As it poured on this Thursday morning, Kussi Amma Sera watched the rain flowing down the roof into the garden and noted despondently: “Balanna, issara kale, ape gevalwala api watura ekatu kara (those days we collected water),” referring to a bygone era of water wells, no pipe-borne water and collection of water sliding down gutters and roofs when water was considered a precious commodity. Now in some drought-stricken areas, societies have installed over-ground cylindrical ferro-cement water tanks which collect rain water from the roof, that can be stored for use in the future, as they say, ‘for a rainy day’.
The irony for countries like Sri Lanka is that when there is a severe drought, the reservoirs and tanks are so filled with silt that it limits collection capacity leading to a shortage of water. Then when it rains cats and dogs, the water literally goes “down the pallang and into the sea – without being captured through rainwater harvesting and other forms of storage.
Floods, as we all know particularly in the city, are caused by limited flow routes or clogged drains. More and more buildings coming up in a haphazard manner without following regulations (look at the number of complaints and appeals of residents near newly-built apartments or condos) restricting smooth rainwater flows into canals and drains which carry the water to the sea. If there is a mess in the city over-ground, you can imagine the mess under-ground with sewers bursting at the seams and crisscrossing with household-use water pipes. Since we don’t see the labyrinth of tunnels and waterways underneath, we don’t see the level of chaos as services buckle under the pressure of new vertical housing units springing up all over.
The two main swamps that feed the city are the one on which Parliament was built in the early 1980s, transformed into Water’s Edge and the 7,580-acre Muthurajawela, said to be one of the country’s largest marsh, which have been bucking under pressure of unscrupulous builders and new developments willing to pay big bucks to circumvent regulations and laws protecting these rain-water collecting swamps.

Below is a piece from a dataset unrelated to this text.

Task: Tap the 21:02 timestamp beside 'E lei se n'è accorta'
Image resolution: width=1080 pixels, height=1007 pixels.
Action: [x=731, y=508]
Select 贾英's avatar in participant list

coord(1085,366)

Just as I was winding up, Kalabala Silva chips in saying (having heard the reference to “calm before the storm” in our on-and-off telephone conversation): “Calm before the storm is an apt expression to explain what is happening in Sri Lanka today. On one side, relief is given but that is not what eventually happens.” Very true, my friend, very true!
Finally, it’s not too late to bring in regulations that would ensure new housing has rainwater collection centres and solar power panels. At least we’ll have some home-grown solutions for precious water storage and generating of our own power. Bye for now, on this rainy and wet morning!
PS: I’m planning to start a band called ‘Kussi Amma Sera and the chatty pots (not chatti pots)’ for a charity concert in October. Care to join, dear reader— to beat the hell out of the calm before the storm?